Festgelegt wurde diese Grenze im Jahr 1846 durch den sogenannten Oregon Kompromiss, um das Oregon Territorium gütlich zwischen Kanada und den USA zu teilen. Dass diese schnurgerade Linie einen Teil der Halbinsel von Vancouver abschneiden würde wurde dabei vermutlich übersehen.
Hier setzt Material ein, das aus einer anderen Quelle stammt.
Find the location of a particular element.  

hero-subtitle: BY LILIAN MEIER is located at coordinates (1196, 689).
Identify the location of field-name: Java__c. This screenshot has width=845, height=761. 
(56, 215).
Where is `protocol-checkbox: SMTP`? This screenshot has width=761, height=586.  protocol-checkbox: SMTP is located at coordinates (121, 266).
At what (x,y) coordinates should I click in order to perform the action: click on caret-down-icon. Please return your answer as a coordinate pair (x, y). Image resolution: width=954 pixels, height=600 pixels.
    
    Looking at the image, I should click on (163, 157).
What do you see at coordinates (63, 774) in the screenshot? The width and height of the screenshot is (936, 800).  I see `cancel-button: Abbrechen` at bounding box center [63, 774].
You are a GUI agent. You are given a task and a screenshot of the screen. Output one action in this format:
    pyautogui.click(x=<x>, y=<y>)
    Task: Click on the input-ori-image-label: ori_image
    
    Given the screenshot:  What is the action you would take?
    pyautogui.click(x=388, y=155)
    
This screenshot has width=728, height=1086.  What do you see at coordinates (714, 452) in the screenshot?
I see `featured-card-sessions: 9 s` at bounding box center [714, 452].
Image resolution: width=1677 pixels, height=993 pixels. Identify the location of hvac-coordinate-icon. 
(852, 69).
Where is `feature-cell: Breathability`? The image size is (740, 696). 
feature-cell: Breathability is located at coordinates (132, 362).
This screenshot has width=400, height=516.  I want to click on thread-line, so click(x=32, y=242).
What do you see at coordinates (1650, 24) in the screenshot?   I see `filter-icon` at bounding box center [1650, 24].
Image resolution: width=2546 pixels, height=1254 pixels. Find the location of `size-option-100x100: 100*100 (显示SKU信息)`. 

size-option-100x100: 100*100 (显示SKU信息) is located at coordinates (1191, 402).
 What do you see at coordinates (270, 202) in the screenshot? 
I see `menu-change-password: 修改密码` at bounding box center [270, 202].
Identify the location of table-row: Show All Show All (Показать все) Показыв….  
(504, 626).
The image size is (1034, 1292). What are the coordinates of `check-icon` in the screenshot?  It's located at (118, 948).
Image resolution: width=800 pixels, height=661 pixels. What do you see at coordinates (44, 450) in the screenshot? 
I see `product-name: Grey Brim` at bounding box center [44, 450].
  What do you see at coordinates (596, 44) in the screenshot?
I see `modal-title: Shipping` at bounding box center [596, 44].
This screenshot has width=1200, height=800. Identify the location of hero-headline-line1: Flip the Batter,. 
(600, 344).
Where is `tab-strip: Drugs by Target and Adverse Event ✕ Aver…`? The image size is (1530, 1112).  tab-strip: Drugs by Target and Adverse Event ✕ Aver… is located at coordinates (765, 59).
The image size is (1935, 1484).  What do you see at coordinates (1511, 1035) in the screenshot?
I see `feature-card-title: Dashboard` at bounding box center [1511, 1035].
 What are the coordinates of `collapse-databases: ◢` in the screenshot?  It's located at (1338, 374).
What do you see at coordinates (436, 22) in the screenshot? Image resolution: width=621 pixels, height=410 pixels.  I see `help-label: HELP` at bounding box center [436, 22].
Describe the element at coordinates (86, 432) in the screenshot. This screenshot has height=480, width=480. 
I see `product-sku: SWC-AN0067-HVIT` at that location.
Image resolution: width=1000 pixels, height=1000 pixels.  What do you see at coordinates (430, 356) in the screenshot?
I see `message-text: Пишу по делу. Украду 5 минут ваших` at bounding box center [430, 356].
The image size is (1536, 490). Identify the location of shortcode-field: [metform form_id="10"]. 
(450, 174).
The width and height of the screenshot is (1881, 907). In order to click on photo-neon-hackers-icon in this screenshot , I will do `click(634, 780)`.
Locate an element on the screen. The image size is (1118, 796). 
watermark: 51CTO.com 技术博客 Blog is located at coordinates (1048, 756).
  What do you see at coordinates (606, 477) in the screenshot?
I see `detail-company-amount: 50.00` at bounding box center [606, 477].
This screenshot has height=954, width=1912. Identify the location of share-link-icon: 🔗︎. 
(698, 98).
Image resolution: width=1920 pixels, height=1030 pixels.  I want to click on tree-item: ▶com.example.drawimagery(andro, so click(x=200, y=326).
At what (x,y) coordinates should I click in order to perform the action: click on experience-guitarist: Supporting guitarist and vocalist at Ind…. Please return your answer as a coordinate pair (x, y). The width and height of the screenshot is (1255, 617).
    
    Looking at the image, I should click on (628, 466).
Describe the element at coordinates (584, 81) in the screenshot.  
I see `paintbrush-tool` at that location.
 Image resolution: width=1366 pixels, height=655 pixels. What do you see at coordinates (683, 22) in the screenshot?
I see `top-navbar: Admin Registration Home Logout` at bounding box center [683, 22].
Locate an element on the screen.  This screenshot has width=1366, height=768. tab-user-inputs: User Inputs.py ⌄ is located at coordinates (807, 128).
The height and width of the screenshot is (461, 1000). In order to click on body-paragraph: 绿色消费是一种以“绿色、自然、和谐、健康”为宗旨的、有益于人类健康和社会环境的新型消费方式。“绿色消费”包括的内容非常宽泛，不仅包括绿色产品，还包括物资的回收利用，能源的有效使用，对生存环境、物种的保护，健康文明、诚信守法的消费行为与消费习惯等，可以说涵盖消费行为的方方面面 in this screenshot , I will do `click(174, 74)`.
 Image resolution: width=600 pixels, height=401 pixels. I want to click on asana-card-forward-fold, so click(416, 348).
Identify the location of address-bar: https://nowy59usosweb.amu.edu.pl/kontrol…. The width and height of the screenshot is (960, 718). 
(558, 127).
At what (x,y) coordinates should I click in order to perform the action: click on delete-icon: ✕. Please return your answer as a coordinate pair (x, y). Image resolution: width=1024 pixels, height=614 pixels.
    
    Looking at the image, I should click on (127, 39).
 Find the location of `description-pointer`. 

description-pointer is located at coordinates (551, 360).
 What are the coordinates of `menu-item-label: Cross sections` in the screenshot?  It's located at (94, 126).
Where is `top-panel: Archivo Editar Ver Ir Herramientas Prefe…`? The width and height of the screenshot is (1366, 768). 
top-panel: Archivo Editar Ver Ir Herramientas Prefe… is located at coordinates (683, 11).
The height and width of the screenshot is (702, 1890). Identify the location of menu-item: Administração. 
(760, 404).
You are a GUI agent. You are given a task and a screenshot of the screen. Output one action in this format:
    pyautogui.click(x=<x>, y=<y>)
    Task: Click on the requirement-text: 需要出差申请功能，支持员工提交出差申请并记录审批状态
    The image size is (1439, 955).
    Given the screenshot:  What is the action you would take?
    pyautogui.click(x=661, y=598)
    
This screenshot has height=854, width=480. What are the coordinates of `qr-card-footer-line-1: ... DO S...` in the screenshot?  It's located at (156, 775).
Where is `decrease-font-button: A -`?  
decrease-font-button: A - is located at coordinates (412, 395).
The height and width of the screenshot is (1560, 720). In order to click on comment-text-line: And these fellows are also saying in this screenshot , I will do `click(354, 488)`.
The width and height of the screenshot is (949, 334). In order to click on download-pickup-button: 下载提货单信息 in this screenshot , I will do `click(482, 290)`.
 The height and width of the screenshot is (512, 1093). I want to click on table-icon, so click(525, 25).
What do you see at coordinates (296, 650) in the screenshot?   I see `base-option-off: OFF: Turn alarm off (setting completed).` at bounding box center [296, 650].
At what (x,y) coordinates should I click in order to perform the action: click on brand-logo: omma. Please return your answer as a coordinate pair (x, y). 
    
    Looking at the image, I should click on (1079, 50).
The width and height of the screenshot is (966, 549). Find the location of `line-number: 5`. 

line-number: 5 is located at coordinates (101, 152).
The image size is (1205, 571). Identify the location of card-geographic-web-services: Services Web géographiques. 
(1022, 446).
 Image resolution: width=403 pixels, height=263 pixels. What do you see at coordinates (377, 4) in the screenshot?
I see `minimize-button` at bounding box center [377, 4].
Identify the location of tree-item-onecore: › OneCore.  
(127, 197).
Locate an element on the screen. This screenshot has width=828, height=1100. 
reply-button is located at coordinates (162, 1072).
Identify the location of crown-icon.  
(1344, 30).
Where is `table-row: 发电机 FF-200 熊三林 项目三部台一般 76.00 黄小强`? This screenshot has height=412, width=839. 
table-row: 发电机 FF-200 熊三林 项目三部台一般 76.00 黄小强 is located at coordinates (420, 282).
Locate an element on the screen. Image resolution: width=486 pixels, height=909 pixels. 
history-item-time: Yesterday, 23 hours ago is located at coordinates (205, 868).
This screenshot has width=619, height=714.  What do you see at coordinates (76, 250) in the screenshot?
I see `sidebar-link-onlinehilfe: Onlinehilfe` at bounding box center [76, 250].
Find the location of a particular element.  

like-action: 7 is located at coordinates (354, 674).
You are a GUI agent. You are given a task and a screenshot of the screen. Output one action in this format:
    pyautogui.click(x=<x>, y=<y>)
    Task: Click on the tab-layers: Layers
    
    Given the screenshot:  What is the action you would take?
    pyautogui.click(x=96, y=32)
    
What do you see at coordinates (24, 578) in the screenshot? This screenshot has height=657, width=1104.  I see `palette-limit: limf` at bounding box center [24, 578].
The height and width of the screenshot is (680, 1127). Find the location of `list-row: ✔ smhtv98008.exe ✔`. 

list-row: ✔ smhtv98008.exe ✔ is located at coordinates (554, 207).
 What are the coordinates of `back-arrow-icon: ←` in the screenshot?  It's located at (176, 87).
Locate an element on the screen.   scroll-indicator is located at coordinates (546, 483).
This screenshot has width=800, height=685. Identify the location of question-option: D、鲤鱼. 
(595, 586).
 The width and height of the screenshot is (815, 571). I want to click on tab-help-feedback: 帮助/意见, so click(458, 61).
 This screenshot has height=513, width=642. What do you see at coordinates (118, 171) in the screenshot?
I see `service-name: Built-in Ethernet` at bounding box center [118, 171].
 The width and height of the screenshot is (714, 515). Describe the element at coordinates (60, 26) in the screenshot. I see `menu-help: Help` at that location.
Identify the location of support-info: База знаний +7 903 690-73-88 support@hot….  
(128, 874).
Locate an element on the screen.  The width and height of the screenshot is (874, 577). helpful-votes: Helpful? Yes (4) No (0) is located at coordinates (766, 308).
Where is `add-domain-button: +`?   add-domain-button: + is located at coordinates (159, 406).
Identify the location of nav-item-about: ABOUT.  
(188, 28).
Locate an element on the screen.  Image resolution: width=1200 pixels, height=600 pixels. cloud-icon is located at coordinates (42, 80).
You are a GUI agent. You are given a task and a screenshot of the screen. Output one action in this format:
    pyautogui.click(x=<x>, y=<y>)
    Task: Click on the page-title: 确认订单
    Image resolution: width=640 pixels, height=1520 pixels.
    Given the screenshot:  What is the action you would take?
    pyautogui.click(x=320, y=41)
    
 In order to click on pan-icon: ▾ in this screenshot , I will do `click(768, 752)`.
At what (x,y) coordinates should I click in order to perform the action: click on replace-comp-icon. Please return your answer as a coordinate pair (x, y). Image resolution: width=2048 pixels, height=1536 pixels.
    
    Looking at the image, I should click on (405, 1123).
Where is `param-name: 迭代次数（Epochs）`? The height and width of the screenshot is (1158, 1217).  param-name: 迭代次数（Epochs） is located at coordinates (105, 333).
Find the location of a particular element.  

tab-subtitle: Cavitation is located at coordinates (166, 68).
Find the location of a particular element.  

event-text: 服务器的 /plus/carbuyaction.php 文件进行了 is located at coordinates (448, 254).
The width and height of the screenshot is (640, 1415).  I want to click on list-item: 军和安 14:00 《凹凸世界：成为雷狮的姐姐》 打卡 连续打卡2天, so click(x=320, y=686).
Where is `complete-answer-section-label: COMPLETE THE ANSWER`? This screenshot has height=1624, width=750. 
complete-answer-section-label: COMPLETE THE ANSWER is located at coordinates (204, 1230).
So genau war das Kartenmaterial damals nicht oder der Zipfel wurde als unbedeutend betrachtet.
Sinn macht der Abstecher nach Point Roberts allerdings nur, wenn man so wie ich ein B2 Visum mit mehrfacher Einreise hat. Am ehesten: am Anfang vom Visum oder am Ende. Bei mir fingen die 180 Tage im September 2025 an, es verblieben daher noch ein paar Tage vom laufenden Zeitraum, die ich in den USA verbringen konnte. Das USA Visum lässt sich nicht unterbrechen. Point Roberts zu besuchen ist für Ausländer mit einem US B2 Visum daher nur praktikabel, wenn der Besuch zeitnah im 180 Tage Reisezeitraum liegt und mit einem Besuch der restlichen USA kombiniert wird.
Mit einem 90 Tage ESTA Visum, was pro Jahr eine einmalige Einreise in die USA ermöglicht ist ein Besuch von Point Roberts kaum sinnvoll. Damit ist Point Roberts für die meisten Europäer eine ziemlich abgelegene und kaum erreichbare Halbinsel. Ein exotisches Reiseziel, was sich allein durch die Praxis der Visa Vergabe durch die USA so ergibt.
Für mich war der Aufenthalt in Point Roberts am Ende von meinem Pazifik Road Trip (Artikel US 1 & 101) als vorläufiger Reiseabschluss perfekt. Ich hatte den Rückflug von Vancouver aus gebucht, der Truck sollte dort für ein paar Wochen untergestellt werden. Der preiswerte, bewachte „Long Time Value Parkplatz“ liegt genau 2 Metro Stationen vom Flughafen entfernt und ist in gerade einmal 30 Minuten von der US Grenze Point Roberts aus zu erreichen.
Mit dem Wetter hatte ich ebenfalls Glück. Obwohl es Anfang März war hatte ich viel Sonne und die Temperaturen waren tagsüber bereits zweistellig. An der Stelle kommt eine weitere Besonderheit von Point Roberts zum tragen: dieser Zipfel der Vancouver Halbinsel hat ein besonderes Mikroklima und mehr warme, sonnige Tage als Vancouver selbst.
Wenn es in Vancouver komplett bewölkt ist, scheint in Point Roberts oft die Sonne zwischen den Wolken hindurch. Tage mit Frost oder überhaupt strenge Winter Perioden sind hier selten.

Logistisch und um meinen Besuch in den USA entspannt ausklingen zu lassen war die Stippvisite in Point Roberts daher perfekt für mich.